- [What this exercise asks]
A - Answer these questions from the passage on Christianity and open borders.
(i) What question does the first paragraph's writer ask on most issues?
(ii) Who, according to the second paragraph, did not ask permission of the Immigration and Naturalization Service?
(iii) When does the second paragraph say the "global apartheid regime" was developed?
B - Decide whether each statement agrees with the passage on Christianity and open borders. Answer yes or no, and quote the words that settle it.
(i) The first paragraph's writer usually answers yes to the question about being wiser than our forefathers.
(ii) Ruth applied for a visa when she migrated into ancient Israel.
(iii) The second paragraph says the sojourner is not automatically a full member of the community.

- [Supplied passage]
--
When considering this issue, from a Christian perspective, I ask the same question I ask on most issues: are we wiser than our forefathers? My answer is almost always NO. How is it that today's Christians can see things in the Bible which our ancestors for the last 2000 years never saw? Did previous generations of Christians ever imagine that God wanted us to surrender our countries to any and all invaders in the name of kindness or charity? Did any past generations imagine that the Bible tells us to lay down our arms and passively let ourselves be conquered? Did our forefathers believe that God wanted to erase borders and create a single world system in which all peoples mingled willy-nilly together? If all these things are found in the Bible, why did our ancestors fail to realize that and abolish borders and nations 2000 years ago? Are we wiser than our forefathers?
This appeal to tradition very much misfires. Again, when Ruth migrated into ancient Israel, she did not apply for a visa. When St. Patrick went to Ireland to preach the Gospel, he did not ask permission of the Immigration and Naturalization Service. It is not the advocates of open borders who are the innovators here. It is those who seek to enforce the global apartheid regime that was developed in the heyday of fascism and socialism in the early 20th century. No, the Bible did not tell people to lay down their arms and passively let themselves be conquered, and advocates of open borders are not saying that, either. The Bible presupposes that the sojourner can come, and commands that he be well-treated (though he is not automatically a full member of the community) and this is exactly what open borders advocates today say.
--
- [Entries provided]
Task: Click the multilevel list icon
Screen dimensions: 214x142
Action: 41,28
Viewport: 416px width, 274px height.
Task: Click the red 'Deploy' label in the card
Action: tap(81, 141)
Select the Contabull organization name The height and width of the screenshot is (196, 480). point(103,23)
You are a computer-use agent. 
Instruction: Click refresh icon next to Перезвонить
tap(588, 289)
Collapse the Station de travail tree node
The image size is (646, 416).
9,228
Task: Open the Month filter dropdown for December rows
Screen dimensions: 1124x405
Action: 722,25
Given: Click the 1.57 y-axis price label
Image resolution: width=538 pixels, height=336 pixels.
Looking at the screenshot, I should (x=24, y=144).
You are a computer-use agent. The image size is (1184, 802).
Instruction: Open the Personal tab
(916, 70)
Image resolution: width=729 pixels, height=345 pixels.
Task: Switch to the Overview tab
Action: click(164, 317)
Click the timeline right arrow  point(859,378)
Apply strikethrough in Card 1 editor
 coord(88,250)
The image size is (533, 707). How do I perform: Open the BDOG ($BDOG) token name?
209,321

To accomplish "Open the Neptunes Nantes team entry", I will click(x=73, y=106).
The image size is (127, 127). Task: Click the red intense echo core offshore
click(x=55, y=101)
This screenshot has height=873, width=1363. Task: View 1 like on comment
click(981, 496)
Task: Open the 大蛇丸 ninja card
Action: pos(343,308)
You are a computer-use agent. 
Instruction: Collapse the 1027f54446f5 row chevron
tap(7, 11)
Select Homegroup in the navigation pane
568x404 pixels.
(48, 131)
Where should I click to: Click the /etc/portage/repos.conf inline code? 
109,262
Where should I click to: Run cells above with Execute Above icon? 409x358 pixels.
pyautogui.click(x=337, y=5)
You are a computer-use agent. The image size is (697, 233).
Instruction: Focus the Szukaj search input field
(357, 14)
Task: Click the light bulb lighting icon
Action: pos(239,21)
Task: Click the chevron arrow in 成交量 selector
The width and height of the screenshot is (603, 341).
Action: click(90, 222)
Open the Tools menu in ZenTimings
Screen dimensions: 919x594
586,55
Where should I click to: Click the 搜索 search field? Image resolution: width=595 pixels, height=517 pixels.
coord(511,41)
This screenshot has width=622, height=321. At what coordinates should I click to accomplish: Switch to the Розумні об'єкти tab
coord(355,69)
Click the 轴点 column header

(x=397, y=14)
--
- [Your responses]
A -
(i) "Are we wiser than our forefathers?"
(ii) St. Patrick, when he went to Ireland to preach the Gospel.
(iii) In the heyday of fascism and socialism in the early 20th century.

B -
(i) No: "My answer is almost always NO."
(ii) No: "when Ruth migrated into ancient Israel, she did not apply for a visa."
(iii) Yes: "though he is not automatically a full member of the community"